Dwa minarety szyickiego Złotego Meczetu w Samarze, w środkowym Iraku, zostały wysadzone w powietrze. „Celem zamachu były dwa złote minarety. Oba zostały uszkodzone (...) To akt przestępczy, obliczony na wywołanie konfliktu wyznaniowego” – powiedział szef Fundacji Szyickiej Iraku Saleh al-Haidari.
Iracki premier Nuri Al-Maliki stwierdził, że za zamachem stoi sunnicka Al-Kaida i zwolennicy Saddama Husajna. Maliki, który jest szyitą, ostrzegł w publicznej telewizji, że także inne meczety mogą być celem zamachowców.

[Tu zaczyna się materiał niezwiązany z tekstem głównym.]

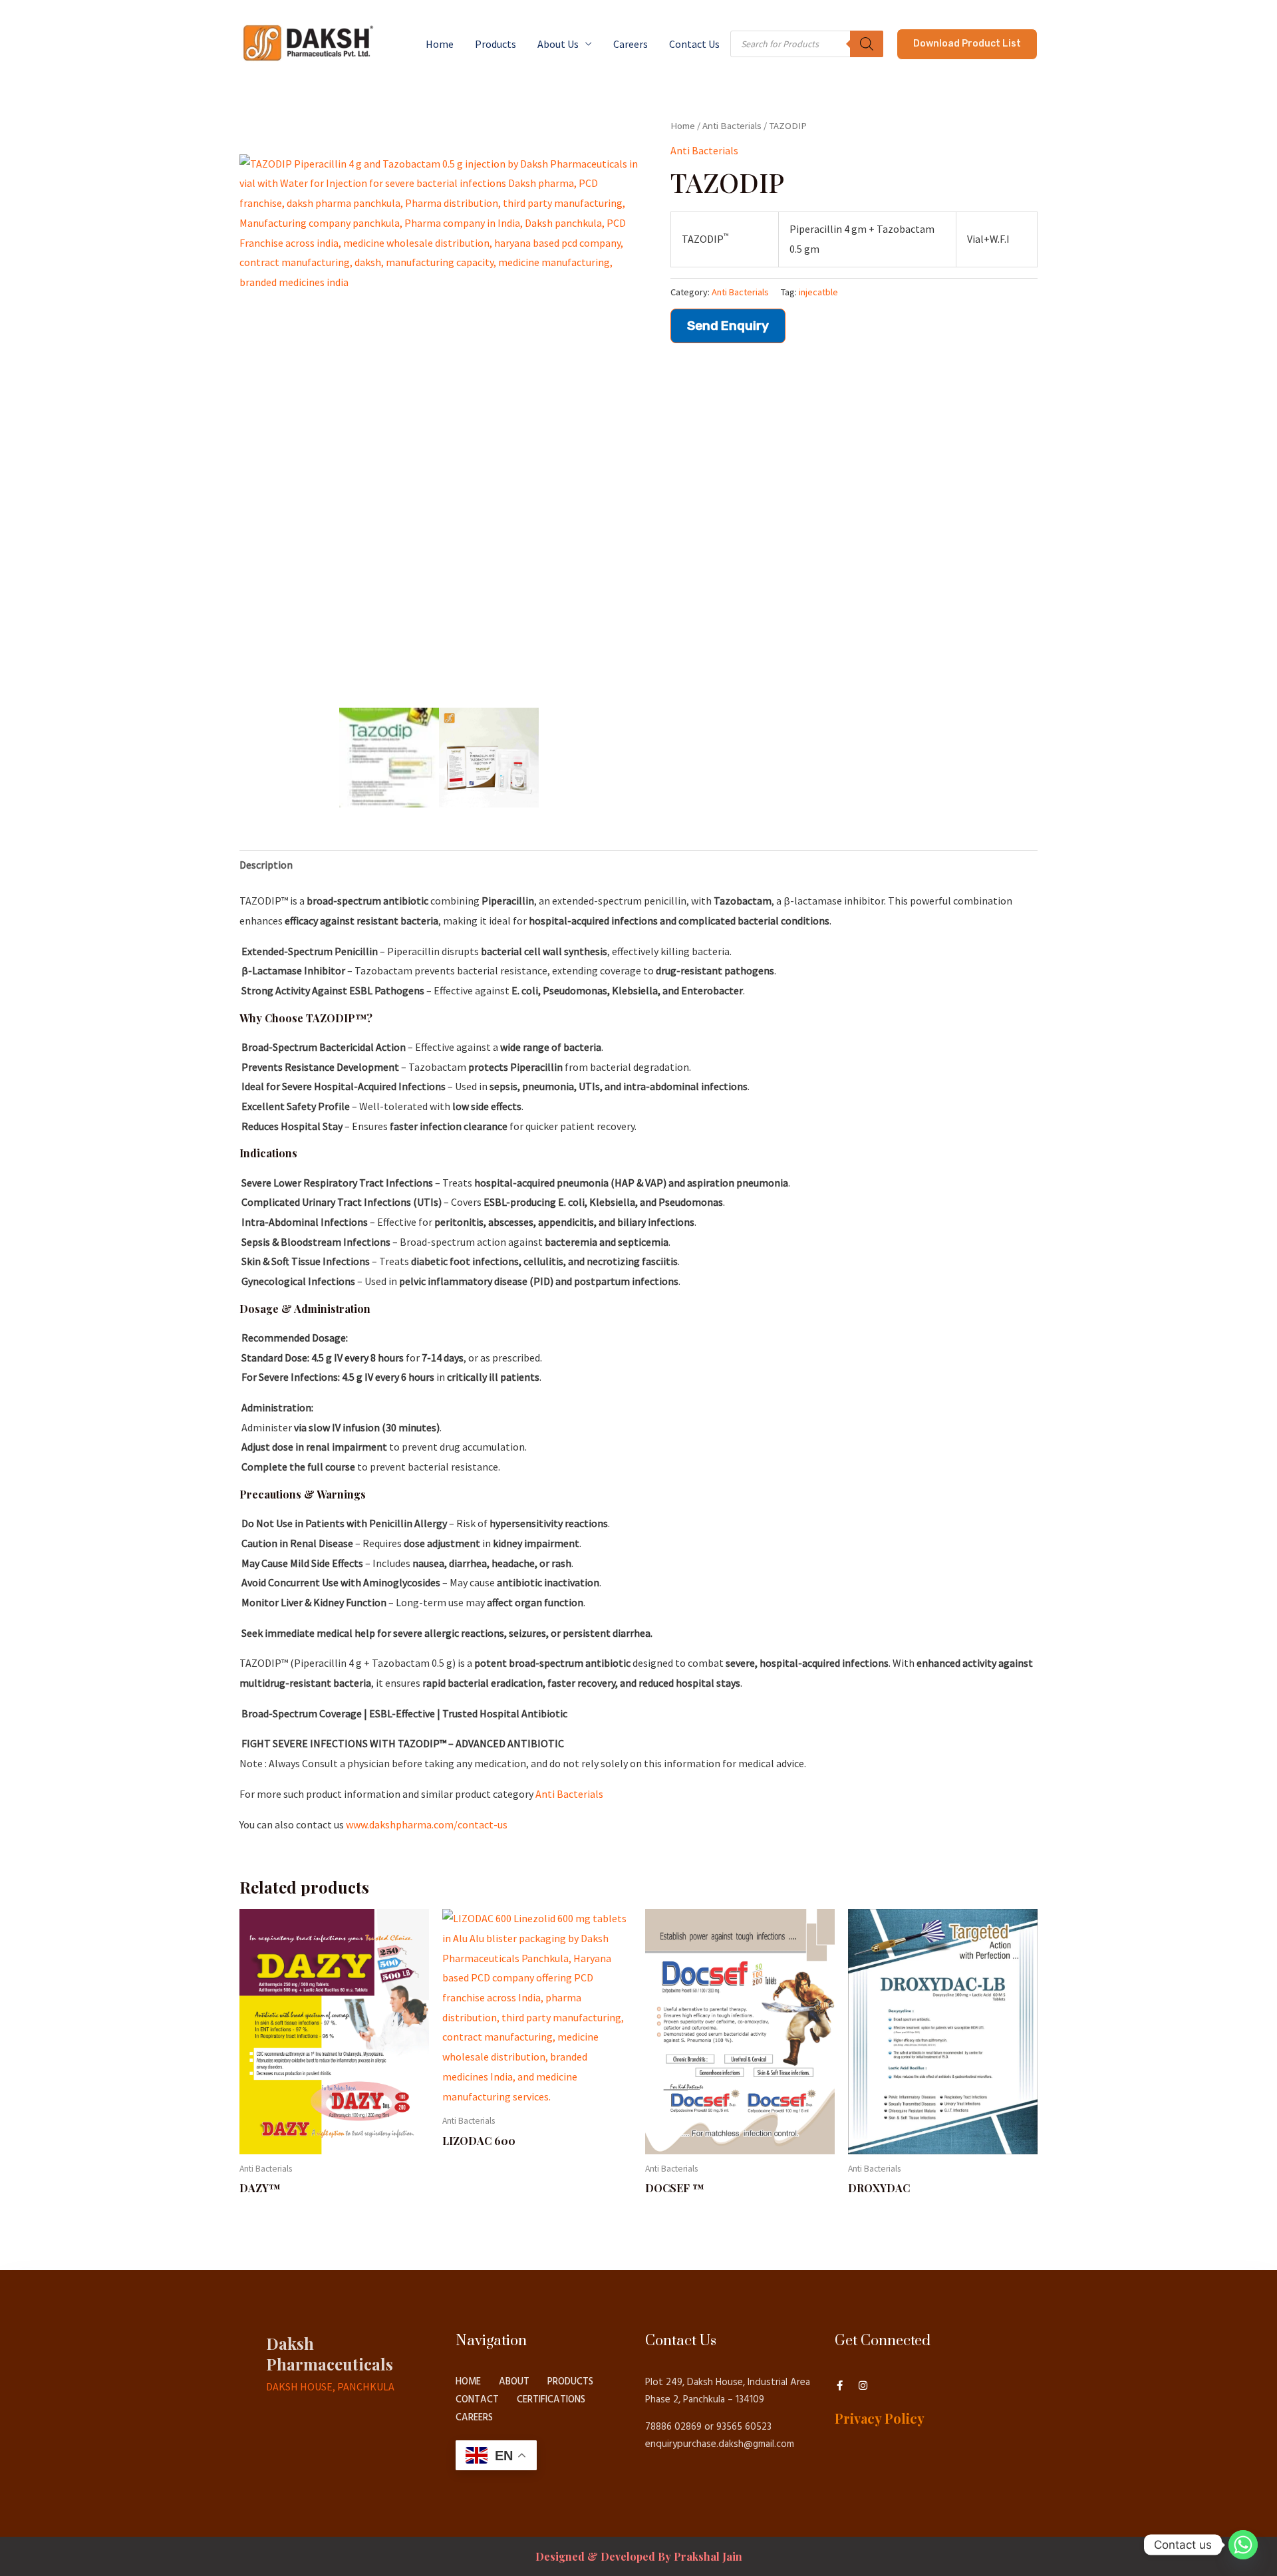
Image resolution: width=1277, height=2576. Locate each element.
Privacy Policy (879, 2418)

Tymczasem szyickie ugrupowanie wierne radykalnemu szyickiemu duchownemu Muktadzie as-Sadrowi zaapelowało do swych zwolenników, by zachowali spokój po zamachu. Złoty Meczet w zamieszkanej głównie przez sunnitów Samarze to jedna z czterech najważniejszych szyickich świątyń w Iraku. Już raz został on poważnie uszkodzony podczas ubiegłorocznego zamachu. Spowodowało to w Iraku falę przemocy na tle wyznaniowym, w której zginęły dziesiątki tysięcy osób.